Adapun yang dimaksud bidah di sini adalah hal-hal baru yang tidak ada dasarnya bahkan menyimpang dalam urusan agama ini dilarang. Hal ini sebagaimana sabda nabi dalam sebuah hadis

كُلُّ بِدْعَةٍ ضَلَالَةْ

Artinya : semua bidah adalah sesat.

Dalam memahami hadis tersebut kita tidak bisa memahami mentah-mentah. Kita harus terlebih dahulu mengerti apa yang dimaksud bidah dalam hadis tersebut. Segolongan diantara ulama ada yang memaknai dengan ekstrim dan berlebihan, sehingga mengatakan semua yang tidak ada pada zaman rasul adalah bidah.

Jadi, pengemudi mobil, pengguna  speaker dan megenakan jam tangan termasuk bidah, karena teknolologi semacam itu tidak ditemukan pada zaman nabi.

Tentu pemahaman seperti ini terasa janggal dan perlu diluruskan. Bagi kami yang di pesantren, para kyai, ustaz-ustaz dan guru-guru mengajarkan bahwa, “tidak semua bid’ah adalah sesat”.

alfaqir pernah membaca dalam sebuah keterangan bahwa Ustaz Abdush Shomad  memilih membedakan  bid’ah menjadi dua, yaitu bidah dunia dan bid’ah ibadah. Bidah yang pertama dihukumi boleh sementara bidah yang ke dua dihukumi haram, sehingga dalam konteks memakai mobil maka termasuk bidah (dunia, red) yang hasanah (baik, red) dan tergolong legal serta tidak ada masalah.

Juga bila kita menengok dalam beberapa kitab syafiiyyah kita akan menemukan pendapat Imam Syafi’i yang mengkategorikan bidah menjadi dua, yaitu bid’ah mahmudah dan bidah madzmumah (tercela, red). bilamana sesuai dengan sunnah dinamakan bidah hasanah (baik, red). Namun bila membedai sunnah namanya bid’ah madzmumah.

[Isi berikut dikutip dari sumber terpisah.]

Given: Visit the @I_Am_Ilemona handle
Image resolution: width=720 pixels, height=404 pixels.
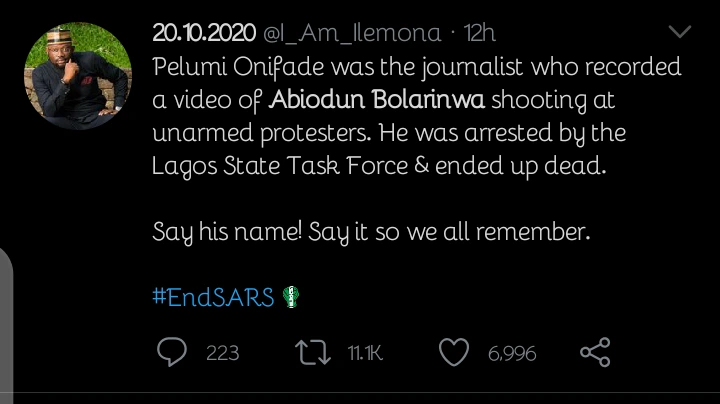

Saat belajar ilmu mantik dulu, kami diajari pembahasan kullun dan kulliyyah. Bila memaknai secara kullun yang dimaksud adalah kebanyakannya atau umumnya sehingga sangat mungkin ada yang tidak masuk cakupan tersebut, namun bila diartikan kullyiah maka diartikan per individu sehingga siapapun tanpa terkecuali masuk dalam kategori ini.

Sementara dalam konteks hadis di sini itu difahami secara kullun bukan kulliah. Maka dari itu, ketika Imam Nawawi memaknai كُلُّ بِدْعَةٍ ضَلَالَةْ, maksudnya adalah pada umumnya bidah itu sesat sehingga tidak menutup kemungkinan ada bidah yang tidak sesat. Pendapat inilah yang disepakati para ulama sunni.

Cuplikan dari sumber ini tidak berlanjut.